<lst>Dr. Michael Ashburn studied several thousand medical charts of William E. Hurwitz’s patients for the prosecution in preparation to serve as an expert witness.
"I saw very little evidence that Dr. Hurwitz was carefully monitoring his patients," Ashburn testified. "I have no reason to believe he knew the patients based on the quality of care he provided."
In almost every case he testified about, he told the jury that Hurwitz's prescriptions were "outside the bounds of medicine and served no legitimate medical purpose."
On cross-examination by Hurwitz's attorney Patrick Hallinan, Ashburn admitted that he charged the U.S. government $200 per hour, approximately $40,000 to $50,000 overall for his work preparing for testimony. Ashburn, a professor of anesthesiology at the University of Utah, also founded a company that is developing high-dose drug delivery systems to treat chronic pain.

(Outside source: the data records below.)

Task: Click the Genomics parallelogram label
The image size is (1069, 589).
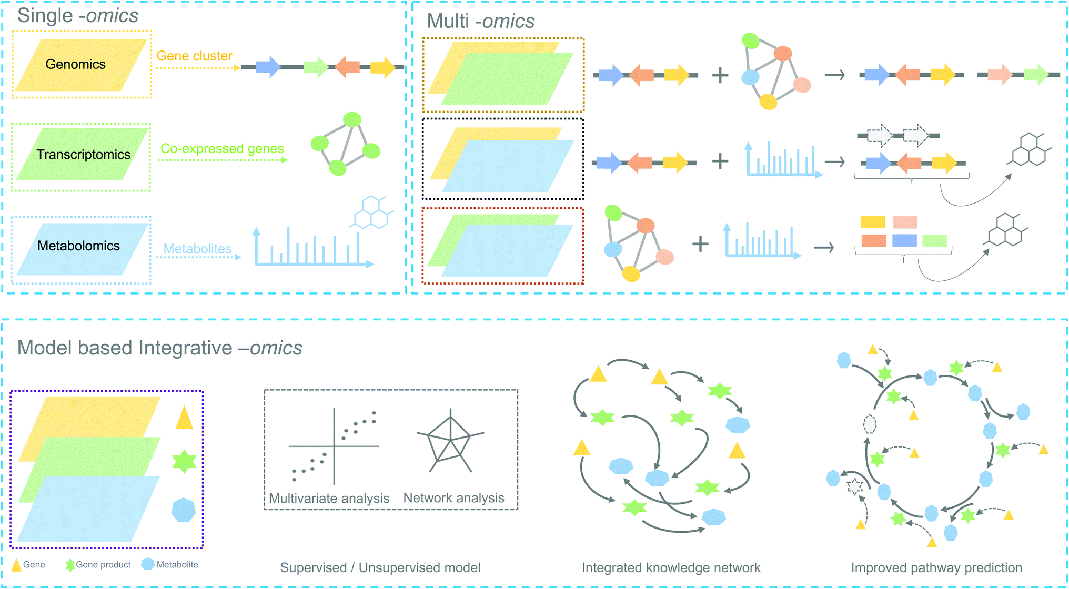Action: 75,64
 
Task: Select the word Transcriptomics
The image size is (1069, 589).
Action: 83,155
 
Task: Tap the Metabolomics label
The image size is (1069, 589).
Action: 78,246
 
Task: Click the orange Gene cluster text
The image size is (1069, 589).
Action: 194,56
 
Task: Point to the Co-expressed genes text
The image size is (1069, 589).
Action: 222,149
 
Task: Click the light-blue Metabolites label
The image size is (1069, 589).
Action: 197,249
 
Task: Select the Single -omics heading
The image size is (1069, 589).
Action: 77,16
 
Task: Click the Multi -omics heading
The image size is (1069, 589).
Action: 480,21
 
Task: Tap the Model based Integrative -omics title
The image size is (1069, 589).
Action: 159,348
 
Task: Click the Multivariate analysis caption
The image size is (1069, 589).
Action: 329,498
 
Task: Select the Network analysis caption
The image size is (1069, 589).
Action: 453,497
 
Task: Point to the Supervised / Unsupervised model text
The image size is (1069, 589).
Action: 380,567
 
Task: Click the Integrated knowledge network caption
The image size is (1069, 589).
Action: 671,567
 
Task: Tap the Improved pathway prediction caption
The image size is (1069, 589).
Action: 936,567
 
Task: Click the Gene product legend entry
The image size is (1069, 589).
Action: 103,564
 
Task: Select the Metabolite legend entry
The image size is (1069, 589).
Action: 177,564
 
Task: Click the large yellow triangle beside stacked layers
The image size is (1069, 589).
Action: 184,419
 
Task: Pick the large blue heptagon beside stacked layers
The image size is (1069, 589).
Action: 184,510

Ashburn said that his company ZARS has been developing a pain patch that can be applied to the skin. The product, which will compete on the market with opioids like OxyContin, is expected to be 100 times more potent than morphine.
Ashburn's testimony in Hurwitz's trial has already caused "profound concern" in the medical community, according to Dr. Russell K. Portenoy, chairman of the Department of Pain Medicine and Palliative Care at Beth Israel Medical Center in New York. Portenoy wrote a letter stating that much of Ashburn's statements are "factually wrong" or "serious misstatements of consensus in the field."

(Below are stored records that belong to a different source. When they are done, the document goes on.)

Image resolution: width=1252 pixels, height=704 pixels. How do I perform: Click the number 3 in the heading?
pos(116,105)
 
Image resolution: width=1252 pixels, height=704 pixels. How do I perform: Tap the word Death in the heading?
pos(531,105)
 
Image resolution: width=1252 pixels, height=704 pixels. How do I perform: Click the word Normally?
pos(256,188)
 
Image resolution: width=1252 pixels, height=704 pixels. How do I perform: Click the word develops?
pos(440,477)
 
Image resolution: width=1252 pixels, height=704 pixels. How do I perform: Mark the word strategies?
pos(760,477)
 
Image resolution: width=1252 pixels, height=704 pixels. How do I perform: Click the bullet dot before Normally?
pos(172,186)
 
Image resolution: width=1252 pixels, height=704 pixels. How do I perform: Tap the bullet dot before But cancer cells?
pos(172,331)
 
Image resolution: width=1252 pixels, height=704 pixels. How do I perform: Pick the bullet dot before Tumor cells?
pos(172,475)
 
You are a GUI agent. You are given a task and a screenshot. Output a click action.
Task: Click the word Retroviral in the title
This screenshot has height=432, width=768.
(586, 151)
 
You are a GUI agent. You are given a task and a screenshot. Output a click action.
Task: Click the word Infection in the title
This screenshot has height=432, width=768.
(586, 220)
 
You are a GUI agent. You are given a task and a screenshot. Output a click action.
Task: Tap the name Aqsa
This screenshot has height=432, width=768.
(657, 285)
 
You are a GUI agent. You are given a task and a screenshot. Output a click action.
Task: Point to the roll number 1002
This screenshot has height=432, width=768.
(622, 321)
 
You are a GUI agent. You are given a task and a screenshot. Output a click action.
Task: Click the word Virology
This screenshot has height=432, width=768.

"We are deeply concerned that serious misrepresentations in the testimony provided by the government's expert, Dr. Michael Ashburn, will undermine the welfare of patients who suffer in chronic pain," wrote Portenoy, past-president of the American Pain Society, in a Dec. 10 letter to Hurwitz's attorney, Marvin Miller.
"Dr. Ashburn implies that opioid treatment of a patient with known addiction is medically wrong and worsens the addiction. That is not the view of experienced clinicians in the field. It is unacceptable to promulgate the view that the disease of addiction automatically denies patients with severe pain the possibility of relief through careful opioid therapy," Portenoy wrote.
The jury specifically asked Senior Judge Leonard D. Wexler if prescribing opioids to an addicted patient was illegal.
"Whether the physician thinks, suspects or knows that the patient is addicted to illicit drugs is a circumstance you may consider in determining whether the prescription of opioids to that patient is not for a legitimate medical purpose or beyond the bounds of medical practice," read a portion of Judge Wexler's response.
Miller filed a motion on Monday, Dec. 13 for charges against Hurwitz to be dismissed, attaching Portenoy's letter in support.
Dr. Scott Fishman, chief of the division of Pain Medicine at the University of California, agreed with Portenoy.
"I believe that Dr. Ashburn's comments do not represent a consensus opinion of pain specialists. In my opinion, his views are inconsistent with mainstream views of most leaders in the medical discipline on pain medicine," according to Fishman.